> Work to be completed: Starting at the line below holding "Image resolution: width=845" and stopping at the line holding "Viewport: 1456px width, 819px height.", print every line exactly, both ends included, and leave the rest out.

> Records for this exercise:
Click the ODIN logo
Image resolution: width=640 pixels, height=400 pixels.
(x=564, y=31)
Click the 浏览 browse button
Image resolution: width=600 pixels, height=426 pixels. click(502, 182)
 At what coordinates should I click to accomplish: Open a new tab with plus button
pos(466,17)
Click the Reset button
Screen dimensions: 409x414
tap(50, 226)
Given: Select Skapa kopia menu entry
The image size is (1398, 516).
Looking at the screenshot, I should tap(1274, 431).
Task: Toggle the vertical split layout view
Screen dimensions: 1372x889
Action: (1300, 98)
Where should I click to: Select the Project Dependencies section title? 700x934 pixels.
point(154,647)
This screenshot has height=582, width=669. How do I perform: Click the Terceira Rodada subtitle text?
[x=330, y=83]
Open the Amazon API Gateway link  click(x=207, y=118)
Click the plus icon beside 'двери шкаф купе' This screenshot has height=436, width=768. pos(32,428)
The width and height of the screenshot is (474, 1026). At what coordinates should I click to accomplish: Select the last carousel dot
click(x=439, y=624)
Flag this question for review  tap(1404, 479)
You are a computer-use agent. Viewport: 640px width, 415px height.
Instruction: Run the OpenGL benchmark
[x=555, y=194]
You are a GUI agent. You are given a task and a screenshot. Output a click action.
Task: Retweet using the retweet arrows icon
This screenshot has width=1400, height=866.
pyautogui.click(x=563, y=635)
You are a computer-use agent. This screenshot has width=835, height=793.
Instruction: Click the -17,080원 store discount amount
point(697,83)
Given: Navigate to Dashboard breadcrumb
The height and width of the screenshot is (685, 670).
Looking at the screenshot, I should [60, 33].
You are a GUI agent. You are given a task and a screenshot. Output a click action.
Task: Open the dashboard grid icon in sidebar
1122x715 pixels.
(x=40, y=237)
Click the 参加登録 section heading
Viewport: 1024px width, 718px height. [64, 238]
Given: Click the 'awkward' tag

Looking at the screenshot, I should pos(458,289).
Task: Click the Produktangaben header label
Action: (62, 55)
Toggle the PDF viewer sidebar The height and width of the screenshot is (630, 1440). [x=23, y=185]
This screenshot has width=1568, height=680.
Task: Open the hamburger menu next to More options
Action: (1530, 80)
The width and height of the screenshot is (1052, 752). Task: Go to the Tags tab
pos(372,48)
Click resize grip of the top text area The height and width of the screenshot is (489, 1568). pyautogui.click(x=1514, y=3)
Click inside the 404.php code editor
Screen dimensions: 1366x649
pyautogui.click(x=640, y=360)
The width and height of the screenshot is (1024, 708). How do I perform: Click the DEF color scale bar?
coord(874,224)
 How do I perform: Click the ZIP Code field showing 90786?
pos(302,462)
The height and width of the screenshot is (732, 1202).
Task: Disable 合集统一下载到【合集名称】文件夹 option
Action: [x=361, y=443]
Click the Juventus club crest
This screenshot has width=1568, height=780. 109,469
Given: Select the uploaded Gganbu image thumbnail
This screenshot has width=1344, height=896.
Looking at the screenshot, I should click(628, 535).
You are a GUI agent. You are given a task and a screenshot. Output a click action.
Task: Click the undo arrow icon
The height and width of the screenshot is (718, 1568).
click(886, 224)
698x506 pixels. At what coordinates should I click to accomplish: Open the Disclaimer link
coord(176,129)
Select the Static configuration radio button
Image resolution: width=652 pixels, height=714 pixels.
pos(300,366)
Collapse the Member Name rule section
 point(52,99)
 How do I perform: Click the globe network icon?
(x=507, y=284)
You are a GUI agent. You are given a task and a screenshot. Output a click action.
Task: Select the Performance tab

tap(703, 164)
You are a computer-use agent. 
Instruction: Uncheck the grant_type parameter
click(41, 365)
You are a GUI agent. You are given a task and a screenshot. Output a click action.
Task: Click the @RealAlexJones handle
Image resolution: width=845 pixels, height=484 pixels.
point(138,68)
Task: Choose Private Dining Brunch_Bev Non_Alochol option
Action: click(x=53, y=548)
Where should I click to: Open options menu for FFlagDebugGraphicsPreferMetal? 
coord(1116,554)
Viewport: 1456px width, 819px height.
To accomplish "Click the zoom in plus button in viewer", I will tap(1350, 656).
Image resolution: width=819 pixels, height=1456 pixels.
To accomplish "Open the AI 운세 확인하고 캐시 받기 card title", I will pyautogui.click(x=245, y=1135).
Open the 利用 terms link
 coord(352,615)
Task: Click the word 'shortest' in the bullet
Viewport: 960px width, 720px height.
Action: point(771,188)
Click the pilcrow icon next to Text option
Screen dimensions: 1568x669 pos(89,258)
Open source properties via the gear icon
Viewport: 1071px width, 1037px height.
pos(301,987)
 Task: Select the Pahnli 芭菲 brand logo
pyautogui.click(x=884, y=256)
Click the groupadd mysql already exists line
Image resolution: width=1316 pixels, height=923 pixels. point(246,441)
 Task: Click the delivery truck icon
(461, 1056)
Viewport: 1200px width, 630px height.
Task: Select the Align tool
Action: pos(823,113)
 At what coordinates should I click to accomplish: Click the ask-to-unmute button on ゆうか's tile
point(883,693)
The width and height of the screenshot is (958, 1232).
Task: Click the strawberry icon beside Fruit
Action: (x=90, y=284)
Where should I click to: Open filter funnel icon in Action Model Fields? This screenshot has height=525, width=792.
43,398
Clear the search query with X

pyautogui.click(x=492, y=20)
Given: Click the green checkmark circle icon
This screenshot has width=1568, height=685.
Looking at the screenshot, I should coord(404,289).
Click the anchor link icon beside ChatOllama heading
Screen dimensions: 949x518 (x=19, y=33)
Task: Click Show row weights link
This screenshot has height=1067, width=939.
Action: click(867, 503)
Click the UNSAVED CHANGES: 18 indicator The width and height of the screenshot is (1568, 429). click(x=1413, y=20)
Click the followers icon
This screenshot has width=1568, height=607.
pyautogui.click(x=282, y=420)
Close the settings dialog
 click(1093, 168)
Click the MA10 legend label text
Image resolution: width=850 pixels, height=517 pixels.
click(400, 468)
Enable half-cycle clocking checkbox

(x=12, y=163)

> Solution to this exercise:
Image resolution: width=845 pixels, height=484 pixels.
point(138,68)
Task: Choose Private Dining Brunch_Bev Non_Alochol option
Action: click(x=53, y=548)
Where should I click to: Open options menu for FFlagDebugGraphicsPreferMetal? 
coord(1116,554)
Viewport: 1456px width, 819px height.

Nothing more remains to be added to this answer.